-- EXERCISE DETAILS --
Exactly the lines from the beginning of the material to the line with "Open the RepositoryService" are to be repeated, both ends included.

######

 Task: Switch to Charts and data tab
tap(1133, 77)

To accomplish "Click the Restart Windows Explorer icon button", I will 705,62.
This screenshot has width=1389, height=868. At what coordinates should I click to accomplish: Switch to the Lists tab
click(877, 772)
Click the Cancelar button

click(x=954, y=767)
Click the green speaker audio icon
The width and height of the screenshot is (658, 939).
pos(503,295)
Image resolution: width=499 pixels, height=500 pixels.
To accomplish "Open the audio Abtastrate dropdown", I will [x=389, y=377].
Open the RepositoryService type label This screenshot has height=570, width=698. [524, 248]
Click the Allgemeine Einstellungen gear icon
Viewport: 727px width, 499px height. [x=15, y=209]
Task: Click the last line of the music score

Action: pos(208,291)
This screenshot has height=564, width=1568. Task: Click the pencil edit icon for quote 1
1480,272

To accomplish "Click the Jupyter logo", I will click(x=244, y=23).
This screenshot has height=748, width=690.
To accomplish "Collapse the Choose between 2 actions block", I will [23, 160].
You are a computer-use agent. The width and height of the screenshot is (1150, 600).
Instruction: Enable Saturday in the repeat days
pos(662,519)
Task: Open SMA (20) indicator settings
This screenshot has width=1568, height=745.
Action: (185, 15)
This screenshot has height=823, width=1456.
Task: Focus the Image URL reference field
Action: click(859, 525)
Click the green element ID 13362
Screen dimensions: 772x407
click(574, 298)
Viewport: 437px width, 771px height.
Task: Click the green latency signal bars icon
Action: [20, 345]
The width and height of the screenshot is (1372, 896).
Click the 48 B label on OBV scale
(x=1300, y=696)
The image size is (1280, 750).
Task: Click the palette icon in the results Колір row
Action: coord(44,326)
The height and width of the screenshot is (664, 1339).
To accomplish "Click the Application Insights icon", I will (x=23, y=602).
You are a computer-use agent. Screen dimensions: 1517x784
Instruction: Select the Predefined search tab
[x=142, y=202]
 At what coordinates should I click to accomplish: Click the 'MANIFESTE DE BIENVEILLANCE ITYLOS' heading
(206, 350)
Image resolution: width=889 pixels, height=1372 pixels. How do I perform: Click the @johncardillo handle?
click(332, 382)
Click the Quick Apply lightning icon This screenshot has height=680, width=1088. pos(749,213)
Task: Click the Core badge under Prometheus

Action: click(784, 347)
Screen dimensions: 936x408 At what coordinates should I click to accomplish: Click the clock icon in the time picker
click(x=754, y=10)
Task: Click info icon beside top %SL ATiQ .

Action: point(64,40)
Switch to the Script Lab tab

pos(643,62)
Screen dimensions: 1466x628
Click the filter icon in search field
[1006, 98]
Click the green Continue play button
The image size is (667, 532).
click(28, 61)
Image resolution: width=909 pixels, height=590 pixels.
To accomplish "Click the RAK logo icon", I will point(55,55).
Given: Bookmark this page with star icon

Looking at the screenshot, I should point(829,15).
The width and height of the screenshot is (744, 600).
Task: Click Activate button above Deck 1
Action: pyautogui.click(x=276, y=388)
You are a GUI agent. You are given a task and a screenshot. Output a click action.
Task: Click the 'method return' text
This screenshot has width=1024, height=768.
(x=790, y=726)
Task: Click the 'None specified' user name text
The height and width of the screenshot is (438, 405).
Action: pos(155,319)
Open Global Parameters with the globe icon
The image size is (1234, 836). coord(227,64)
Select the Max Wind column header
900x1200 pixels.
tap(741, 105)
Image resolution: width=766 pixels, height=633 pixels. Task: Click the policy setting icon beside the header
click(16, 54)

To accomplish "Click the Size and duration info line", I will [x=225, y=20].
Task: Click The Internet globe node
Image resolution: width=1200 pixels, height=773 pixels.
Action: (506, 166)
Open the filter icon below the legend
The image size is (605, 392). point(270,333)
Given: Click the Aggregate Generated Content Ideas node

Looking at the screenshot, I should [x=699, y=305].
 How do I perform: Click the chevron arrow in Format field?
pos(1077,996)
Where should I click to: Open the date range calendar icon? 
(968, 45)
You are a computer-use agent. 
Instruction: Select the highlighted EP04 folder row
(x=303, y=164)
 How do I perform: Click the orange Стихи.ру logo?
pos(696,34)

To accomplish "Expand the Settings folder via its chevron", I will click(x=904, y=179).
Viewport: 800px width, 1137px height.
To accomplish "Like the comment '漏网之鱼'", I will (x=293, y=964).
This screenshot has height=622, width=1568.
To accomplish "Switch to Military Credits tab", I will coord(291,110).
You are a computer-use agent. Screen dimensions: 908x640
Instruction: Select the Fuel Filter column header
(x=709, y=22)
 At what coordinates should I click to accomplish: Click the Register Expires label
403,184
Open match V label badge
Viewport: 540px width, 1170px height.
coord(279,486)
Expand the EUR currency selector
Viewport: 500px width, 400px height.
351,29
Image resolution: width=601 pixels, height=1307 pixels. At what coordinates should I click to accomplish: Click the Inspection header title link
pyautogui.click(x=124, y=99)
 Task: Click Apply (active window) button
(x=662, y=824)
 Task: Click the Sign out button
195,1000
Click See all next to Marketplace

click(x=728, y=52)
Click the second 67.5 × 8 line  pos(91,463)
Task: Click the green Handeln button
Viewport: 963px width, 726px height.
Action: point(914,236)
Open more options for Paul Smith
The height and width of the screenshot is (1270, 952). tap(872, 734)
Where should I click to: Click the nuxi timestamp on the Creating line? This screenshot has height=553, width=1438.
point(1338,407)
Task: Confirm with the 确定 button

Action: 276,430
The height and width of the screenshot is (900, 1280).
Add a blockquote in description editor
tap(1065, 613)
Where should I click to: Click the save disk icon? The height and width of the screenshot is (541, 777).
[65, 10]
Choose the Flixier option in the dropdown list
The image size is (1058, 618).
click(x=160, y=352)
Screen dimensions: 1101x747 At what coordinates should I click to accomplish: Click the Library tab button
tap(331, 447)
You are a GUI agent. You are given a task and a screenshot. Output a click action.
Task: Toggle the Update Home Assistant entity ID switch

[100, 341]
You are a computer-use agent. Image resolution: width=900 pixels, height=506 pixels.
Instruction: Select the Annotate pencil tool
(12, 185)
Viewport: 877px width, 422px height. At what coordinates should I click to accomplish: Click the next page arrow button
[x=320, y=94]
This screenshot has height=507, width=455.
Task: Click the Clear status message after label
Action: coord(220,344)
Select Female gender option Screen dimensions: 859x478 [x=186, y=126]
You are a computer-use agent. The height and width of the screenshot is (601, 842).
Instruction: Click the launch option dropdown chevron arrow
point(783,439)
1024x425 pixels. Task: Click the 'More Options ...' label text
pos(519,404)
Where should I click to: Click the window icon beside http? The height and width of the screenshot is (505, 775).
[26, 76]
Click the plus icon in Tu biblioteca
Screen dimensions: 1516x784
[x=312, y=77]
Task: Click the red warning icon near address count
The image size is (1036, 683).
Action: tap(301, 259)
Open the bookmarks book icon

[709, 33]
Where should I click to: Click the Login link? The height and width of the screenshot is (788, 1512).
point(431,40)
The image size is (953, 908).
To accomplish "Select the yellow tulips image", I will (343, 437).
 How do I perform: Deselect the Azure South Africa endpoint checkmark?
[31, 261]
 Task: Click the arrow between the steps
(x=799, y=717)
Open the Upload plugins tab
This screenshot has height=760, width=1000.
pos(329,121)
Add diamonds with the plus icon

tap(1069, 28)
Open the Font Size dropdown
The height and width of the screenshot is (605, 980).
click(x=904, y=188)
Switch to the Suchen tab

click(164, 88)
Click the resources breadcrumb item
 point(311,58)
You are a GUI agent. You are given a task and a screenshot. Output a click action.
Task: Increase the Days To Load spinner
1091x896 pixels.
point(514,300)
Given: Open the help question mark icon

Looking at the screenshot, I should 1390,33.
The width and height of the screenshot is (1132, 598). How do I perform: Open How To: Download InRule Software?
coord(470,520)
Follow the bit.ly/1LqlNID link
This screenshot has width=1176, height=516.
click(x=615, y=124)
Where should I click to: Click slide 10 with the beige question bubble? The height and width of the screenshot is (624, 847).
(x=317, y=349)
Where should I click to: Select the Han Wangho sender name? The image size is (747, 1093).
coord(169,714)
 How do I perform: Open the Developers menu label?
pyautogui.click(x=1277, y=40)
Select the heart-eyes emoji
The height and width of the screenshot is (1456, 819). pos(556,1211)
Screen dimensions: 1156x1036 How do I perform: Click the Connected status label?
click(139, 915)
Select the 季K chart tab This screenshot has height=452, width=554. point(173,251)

######

-- ANSWER SECTION --
 Task: Switch to Charts and data tab
tap(1133, 77)

To accomplish "Click the Restart Windows Explorer icon button", I will 705,62.
This screenshot has width=1389, height=868. At what coordinates should I click to accomplish: Switch to the Lists tab
click(877, 772)
Click the Cancelar button

click(x=954, y=767)
Click the green speaker audio icon
The width and height of the screenshot is (658, 939).
pos(503,295)
Image resolution: width=499 pixels, height=500 pixels.
To accomplish "Open the audio Abtastrate dropdown", I will [x=389, y=377].
Open the RepositoryService type label This screenshot has height=570, width=698. [524, 248]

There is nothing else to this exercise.